**WHAT THIS EXERCISE ASKS**
A. According to the forum thread on time protection, what does the second commenter say there might be room for?
B. Extract from the forum thread on time protection the passage between "[+] niftich|7 years" and "of the system.", inclusive.

**SUPPLIED TEXT**
+++++

Time protection: the missing OS abstraction

[+] niftich|7 years ago|reply

This post lifts out the key parts of the paper [1] and is a good summary. I think the paper is an accessible read as well.

Not too much discussion two weeks ago when the paper was posted on HN [2], so I will raise a point I've made before [3][4][5] and is consistent with the recommendations of the paper (and another post in this thread [6]): this is an opportunity to improve the terminology, mental models, and formalisms of observable state, and its implications for information hiding, privilege separation, and computer system design.

This conversation needs not only to occur among (e.g.) computer chip designers and cryptography experts, but also among higher-stack users of that technology, so that the information leakage aspects and trade-offs can be analyzed together with other performance indicators of the system.

It seems as if the haphazard, ad hoc way that chipmakers and system architects dealt with this issue have contributed to an environment where Spectre could occur: and such timing attacks were never a secret, but resistance to them in various levels of mainstream computing appears to have been fitted in a patchwork of hasty fixes and well-meaning but informal caution. The conversation around this topic could use an upgrade, and the paper's authors agree.

[1] https://ts.data61.csiro.au/publications/csiroabstracts/Ge_YC... [2] https://news.ycombinator.com/item?id=19547293 [3] https://news.ycombinator.com/item?id=17308014 [4] https://news.ycombinator.com/item?id=16165942 [5] https://news.ycombinator.com/item?id=19644997 [6] https://news.ycombinator.com/item?id=19670296

[+] ccvannorman|7 years ago|reply

You might even say there's room for a startup to reinvent computers (and operating systems) from the ground up.

Would you?

+++++

Element lookup records
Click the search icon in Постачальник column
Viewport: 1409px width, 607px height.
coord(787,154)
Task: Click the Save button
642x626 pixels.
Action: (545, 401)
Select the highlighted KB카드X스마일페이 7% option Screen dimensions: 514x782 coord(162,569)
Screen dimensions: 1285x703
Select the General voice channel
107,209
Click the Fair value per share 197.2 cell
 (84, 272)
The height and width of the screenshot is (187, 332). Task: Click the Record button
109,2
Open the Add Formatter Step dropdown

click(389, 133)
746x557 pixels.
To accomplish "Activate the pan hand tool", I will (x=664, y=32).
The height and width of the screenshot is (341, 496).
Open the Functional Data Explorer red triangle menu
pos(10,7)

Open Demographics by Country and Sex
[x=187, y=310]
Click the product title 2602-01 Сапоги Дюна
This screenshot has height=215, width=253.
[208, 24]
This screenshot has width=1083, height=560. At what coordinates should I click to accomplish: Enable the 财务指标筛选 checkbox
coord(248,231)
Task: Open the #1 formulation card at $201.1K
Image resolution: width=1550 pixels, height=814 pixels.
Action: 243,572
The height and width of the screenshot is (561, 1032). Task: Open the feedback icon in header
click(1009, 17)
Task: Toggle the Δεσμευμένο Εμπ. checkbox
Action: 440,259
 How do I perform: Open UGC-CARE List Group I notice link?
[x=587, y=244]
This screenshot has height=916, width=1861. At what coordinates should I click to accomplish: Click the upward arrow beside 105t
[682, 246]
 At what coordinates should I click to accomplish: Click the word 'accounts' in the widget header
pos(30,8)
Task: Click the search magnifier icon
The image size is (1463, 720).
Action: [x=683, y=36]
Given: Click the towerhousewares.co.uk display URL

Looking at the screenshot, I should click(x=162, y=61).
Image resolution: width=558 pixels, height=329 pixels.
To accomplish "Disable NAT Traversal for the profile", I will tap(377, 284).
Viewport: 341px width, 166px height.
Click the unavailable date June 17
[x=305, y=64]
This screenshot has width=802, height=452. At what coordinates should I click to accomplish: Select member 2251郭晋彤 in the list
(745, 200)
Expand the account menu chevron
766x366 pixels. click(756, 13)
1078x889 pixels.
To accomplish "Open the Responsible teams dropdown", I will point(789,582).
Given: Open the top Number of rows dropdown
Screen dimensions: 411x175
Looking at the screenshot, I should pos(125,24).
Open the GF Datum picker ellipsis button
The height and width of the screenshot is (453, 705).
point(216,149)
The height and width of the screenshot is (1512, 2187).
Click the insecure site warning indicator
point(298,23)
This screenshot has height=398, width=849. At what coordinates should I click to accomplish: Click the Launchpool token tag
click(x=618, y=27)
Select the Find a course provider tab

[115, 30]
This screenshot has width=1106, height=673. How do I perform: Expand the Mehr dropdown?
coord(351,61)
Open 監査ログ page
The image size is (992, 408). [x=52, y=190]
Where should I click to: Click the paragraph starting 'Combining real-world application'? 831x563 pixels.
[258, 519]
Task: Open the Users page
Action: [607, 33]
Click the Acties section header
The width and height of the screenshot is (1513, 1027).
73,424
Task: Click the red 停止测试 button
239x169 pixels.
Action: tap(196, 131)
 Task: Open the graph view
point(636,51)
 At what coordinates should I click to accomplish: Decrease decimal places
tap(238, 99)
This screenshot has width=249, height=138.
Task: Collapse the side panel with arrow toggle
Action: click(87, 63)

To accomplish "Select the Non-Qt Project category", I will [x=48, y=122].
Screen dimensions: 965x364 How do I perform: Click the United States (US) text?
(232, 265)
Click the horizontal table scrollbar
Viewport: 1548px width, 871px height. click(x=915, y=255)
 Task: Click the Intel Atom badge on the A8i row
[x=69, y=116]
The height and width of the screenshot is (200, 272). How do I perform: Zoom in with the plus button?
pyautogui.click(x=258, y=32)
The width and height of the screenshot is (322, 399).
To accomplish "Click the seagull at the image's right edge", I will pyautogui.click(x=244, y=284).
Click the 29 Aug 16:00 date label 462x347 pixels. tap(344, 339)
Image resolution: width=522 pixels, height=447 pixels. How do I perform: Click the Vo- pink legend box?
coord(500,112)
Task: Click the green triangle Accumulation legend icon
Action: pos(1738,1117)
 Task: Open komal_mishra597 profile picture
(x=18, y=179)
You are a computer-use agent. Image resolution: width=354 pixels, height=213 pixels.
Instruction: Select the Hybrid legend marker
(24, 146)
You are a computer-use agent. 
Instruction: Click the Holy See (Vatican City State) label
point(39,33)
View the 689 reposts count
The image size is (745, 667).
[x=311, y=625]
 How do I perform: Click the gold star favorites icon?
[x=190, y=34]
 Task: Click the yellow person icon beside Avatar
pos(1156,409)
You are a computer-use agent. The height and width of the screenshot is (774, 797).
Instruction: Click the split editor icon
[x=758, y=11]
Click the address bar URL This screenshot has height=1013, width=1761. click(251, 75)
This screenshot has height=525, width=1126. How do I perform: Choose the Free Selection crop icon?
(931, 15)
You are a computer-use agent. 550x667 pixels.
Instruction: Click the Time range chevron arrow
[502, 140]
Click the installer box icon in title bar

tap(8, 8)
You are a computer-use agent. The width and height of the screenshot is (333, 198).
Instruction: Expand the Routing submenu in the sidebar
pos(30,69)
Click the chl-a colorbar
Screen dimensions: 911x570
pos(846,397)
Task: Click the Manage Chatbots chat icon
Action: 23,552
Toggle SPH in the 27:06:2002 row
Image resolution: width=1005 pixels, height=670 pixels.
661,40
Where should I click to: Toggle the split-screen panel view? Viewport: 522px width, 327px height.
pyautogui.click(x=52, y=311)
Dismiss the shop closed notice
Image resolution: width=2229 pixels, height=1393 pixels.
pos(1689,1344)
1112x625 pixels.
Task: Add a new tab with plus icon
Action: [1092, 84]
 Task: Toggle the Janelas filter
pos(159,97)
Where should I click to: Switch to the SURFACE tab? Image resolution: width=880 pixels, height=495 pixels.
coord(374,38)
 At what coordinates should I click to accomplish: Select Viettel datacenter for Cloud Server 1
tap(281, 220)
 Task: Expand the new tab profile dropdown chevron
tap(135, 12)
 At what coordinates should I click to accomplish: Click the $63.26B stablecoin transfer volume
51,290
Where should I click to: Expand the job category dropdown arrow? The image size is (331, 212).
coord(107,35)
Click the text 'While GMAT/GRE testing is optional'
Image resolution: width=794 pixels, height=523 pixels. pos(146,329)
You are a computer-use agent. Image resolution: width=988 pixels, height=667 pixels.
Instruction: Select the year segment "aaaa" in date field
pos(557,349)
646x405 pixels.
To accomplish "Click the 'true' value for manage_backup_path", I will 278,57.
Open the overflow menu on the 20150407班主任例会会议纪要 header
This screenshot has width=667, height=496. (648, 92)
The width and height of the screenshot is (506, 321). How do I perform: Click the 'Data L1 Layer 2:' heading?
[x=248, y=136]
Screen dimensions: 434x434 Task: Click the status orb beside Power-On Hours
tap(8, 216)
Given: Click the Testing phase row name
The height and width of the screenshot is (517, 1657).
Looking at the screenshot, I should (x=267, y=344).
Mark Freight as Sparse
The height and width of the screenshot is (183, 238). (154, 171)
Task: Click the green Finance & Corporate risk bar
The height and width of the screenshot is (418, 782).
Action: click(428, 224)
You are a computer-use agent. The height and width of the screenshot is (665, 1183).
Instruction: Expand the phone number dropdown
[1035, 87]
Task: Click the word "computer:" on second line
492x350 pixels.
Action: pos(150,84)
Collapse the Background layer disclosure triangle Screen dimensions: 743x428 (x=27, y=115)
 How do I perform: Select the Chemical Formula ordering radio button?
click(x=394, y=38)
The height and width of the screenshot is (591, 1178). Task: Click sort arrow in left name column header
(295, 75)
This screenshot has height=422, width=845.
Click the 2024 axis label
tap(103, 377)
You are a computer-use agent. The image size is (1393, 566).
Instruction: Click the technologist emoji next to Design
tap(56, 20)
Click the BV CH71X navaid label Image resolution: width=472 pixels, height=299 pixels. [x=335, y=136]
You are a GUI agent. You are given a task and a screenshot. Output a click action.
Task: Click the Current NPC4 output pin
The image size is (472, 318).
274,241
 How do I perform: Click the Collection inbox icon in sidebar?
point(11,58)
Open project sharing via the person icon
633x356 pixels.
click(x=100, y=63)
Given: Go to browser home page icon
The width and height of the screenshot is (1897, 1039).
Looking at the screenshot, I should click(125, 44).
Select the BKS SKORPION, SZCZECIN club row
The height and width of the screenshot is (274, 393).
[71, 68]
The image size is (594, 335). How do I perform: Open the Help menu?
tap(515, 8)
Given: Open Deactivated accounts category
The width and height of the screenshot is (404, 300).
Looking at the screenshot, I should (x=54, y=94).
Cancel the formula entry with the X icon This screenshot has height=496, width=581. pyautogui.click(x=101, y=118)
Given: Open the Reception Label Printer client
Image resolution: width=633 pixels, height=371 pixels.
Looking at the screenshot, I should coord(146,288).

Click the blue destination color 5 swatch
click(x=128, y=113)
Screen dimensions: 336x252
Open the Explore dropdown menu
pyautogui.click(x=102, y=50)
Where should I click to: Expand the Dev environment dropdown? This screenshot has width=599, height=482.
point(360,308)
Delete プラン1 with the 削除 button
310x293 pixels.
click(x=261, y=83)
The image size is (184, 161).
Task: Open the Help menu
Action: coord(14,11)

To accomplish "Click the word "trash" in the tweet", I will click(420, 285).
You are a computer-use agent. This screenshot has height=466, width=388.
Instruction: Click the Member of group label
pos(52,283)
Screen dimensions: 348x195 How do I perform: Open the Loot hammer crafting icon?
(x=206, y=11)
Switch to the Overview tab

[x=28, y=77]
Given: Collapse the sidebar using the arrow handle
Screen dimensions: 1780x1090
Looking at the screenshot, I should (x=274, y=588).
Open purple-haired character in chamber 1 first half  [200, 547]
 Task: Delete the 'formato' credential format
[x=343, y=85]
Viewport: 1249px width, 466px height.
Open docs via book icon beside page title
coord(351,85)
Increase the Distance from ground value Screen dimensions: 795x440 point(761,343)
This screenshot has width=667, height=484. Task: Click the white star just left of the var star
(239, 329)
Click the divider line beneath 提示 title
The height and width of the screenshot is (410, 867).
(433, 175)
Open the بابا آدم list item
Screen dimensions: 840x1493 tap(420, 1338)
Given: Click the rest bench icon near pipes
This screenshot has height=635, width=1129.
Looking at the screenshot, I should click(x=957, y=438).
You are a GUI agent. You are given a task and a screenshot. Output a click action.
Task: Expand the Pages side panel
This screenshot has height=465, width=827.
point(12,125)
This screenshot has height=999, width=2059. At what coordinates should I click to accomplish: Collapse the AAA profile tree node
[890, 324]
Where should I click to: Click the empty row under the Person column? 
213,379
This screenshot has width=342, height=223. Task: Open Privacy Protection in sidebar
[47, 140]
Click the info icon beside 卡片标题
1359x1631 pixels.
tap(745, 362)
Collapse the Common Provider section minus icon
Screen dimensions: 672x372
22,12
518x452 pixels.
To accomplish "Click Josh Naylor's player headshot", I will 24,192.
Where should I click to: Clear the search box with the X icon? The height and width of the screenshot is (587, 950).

+++++

**PROBLEM SOLUTIONS**
A. Room for a startup to reinvent computers (and operating systems) from the ground up.

B.
[+] niftich|7 years ago|reply

This post lifts out the key parts of the paper [1] and is a good summary. I think the paper is an accessible read as well.

Not too much discussion two weeks ago when the paper was posted on HN [2], so I will raise a point I've made before [3][4][5] and is consistent with the recommendations of the paper (and another post in this thread [6]): this is an opportunity to improve the terminology, mental models, and formalisms of observable state, and its implications for information hiding, privilege separation, and computer system design.

This conversation needs not only to occur among (e.g.) computer chip designers and cryptography experts, but also among higher-stack users of that technology, so that the information leakage aspects and trade-offs can be analyzed together with other performance indicators of the system.